Paxton told Kellaway about this exchange. “If you ask me,” he said,”it's a clear case of professional jealousy. We knocked down a Hun and Piggott got hit by shrapnel.”

“Sorry to hear that,” Kellaway said. “Where was he hit?”

“Oh … I don't know. At the Front somewhere.”

“A chest wound?”

“No, no, no. Piggott wasn't touched. For God's sake pay attention.”

“I'm getting one of my headaches,” Kellaway said. “I'd better go and lie down.”

Paxton was not discouraged by Piggott's words. Sooner or later, he knew, the squadron would need a pilot. Every day there were forced landings because of engine failures – a cracked fuel line, a clogged-up carburettor, a broken electrical lead. The crew of a machine in ‘C' Flight were lucky to survive when their propeller shattered and the fragments hacked through the control cables leading to the tail. The plane obligingly crashed into a small lake, the only stretch of water for miles around, and they waded ashore. Once, as an FE circled the aerodrome, smoke suddenly boiled out of the engine and Paxton thought his day had come; but this pilot deftly blew out the fire with a series of plunging sideslips, and he landed grinning. Another time, Paxton saw an officer fall out of a tree, and he sent a passing mechanic to get the ambulance. The officer turned out to be Douglas Goss (he had been looking for a lost cricket ball). He was a catalogue of pain and injury, but it was a walking catalogue, and he dismissed the ambulance and limped back to the mess. “Bloody branch broke,” he told Dando. “Typical shoddy frog tree.” Frank Foster picked a twig out of Goss's hair, and said: “Anyone who goes up in one of those things must be mad, that's my opinion.” Next day Goss was flying as usual.

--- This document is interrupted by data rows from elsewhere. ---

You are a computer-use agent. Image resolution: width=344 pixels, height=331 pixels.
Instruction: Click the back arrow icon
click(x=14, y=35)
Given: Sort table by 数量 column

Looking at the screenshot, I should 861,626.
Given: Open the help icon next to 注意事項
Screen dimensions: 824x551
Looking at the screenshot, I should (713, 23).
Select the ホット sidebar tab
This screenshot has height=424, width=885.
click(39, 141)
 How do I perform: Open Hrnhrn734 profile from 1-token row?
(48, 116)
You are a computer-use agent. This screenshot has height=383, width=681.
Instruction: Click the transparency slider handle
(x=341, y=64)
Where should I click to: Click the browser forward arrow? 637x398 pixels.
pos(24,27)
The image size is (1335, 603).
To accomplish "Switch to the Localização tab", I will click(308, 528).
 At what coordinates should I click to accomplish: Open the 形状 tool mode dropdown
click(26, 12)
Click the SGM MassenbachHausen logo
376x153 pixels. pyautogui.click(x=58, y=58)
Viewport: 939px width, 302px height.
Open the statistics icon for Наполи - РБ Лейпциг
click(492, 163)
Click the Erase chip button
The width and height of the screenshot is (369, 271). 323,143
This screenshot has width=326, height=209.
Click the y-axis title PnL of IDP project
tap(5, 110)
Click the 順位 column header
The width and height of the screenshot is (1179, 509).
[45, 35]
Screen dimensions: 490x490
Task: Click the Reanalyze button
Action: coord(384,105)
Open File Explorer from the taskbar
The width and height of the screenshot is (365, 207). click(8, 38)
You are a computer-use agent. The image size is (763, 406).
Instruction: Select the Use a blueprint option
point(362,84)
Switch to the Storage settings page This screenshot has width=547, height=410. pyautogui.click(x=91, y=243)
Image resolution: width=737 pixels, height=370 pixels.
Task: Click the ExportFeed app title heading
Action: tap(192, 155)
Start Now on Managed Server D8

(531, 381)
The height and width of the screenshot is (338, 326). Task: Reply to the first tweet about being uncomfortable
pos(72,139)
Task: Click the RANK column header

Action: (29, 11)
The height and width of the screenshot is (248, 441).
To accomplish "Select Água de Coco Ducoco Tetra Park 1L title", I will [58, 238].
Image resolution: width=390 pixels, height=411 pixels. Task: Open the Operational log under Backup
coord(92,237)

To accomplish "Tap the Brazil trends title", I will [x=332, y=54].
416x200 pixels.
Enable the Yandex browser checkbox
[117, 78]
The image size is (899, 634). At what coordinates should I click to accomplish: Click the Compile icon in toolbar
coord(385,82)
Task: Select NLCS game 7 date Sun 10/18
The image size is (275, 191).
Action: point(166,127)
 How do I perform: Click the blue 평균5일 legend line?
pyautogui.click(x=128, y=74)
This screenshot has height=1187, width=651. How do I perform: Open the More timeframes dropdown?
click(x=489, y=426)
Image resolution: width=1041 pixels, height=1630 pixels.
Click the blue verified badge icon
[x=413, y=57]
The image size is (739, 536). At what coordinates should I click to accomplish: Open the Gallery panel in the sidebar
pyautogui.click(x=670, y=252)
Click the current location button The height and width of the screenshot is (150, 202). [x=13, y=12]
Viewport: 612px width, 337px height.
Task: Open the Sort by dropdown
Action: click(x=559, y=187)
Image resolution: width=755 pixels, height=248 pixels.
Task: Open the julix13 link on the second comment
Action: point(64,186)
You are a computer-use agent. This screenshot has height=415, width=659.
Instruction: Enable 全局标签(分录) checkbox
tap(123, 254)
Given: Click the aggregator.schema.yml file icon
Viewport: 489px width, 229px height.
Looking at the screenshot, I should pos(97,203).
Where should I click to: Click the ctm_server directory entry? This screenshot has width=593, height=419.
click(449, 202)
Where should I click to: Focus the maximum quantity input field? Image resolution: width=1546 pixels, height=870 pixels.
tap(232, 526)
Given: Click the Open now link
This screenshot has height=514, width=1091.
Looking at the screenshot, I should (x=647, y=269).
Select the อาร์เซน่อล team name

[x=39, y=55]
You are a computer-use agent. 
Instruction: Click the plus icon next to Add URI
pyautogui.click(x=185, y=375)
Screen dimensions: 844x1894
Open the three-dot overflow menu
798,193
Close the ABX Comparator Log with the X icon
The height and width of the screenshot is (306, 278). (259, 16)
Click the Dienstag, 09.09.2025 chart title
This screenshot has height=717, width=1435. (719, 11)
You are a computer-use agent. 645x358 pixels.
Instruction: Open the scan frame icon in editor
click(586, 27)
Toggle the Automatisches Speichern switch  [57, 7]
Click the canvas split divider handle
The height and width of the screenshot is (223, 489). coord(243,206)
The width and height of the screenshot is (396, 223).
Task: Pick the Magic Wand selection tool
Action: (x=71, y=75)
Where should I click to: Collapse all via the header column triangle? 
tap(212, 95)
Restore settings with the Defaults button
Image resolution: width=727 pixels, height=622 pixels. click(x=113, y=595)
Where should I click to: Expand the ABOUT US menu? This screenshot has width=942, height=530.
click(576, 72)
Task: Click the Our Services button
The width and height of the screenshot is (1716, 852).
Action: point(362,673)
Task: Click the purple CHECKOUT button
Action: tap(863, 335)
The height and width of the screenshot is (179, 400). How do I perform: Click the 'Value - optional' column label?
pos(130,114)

Paxton borrowed a motorcycle and explored the more northerly parts of the Somme. He found a fresh kaleidoscope of regiments, with more units arriving daily. It excited him to know he was part of the most brilliant battle-force the world had ever seen, he was in the prime of his life, and he was about to demonstrate his dash and prove his courage in the
mightiest clash of arms ever known. And – most splendid part of all –
Britain was going to win!
Patriotism glowed in him like plum brandy.

The roads were dense with military traffic, endless supply columns feeding the infantry its meat and drink, its bullets and bags of mail and boots, and so Paxton often rode his motorcycle across country. It was a sign of the changing times that he was stopped by a military policeman at the entrance to a field, and made to prove his identity.

“If you wouldn't mind keeping to the side of the field, sir,” the man said. “There's manoeuvres going on in the middle.”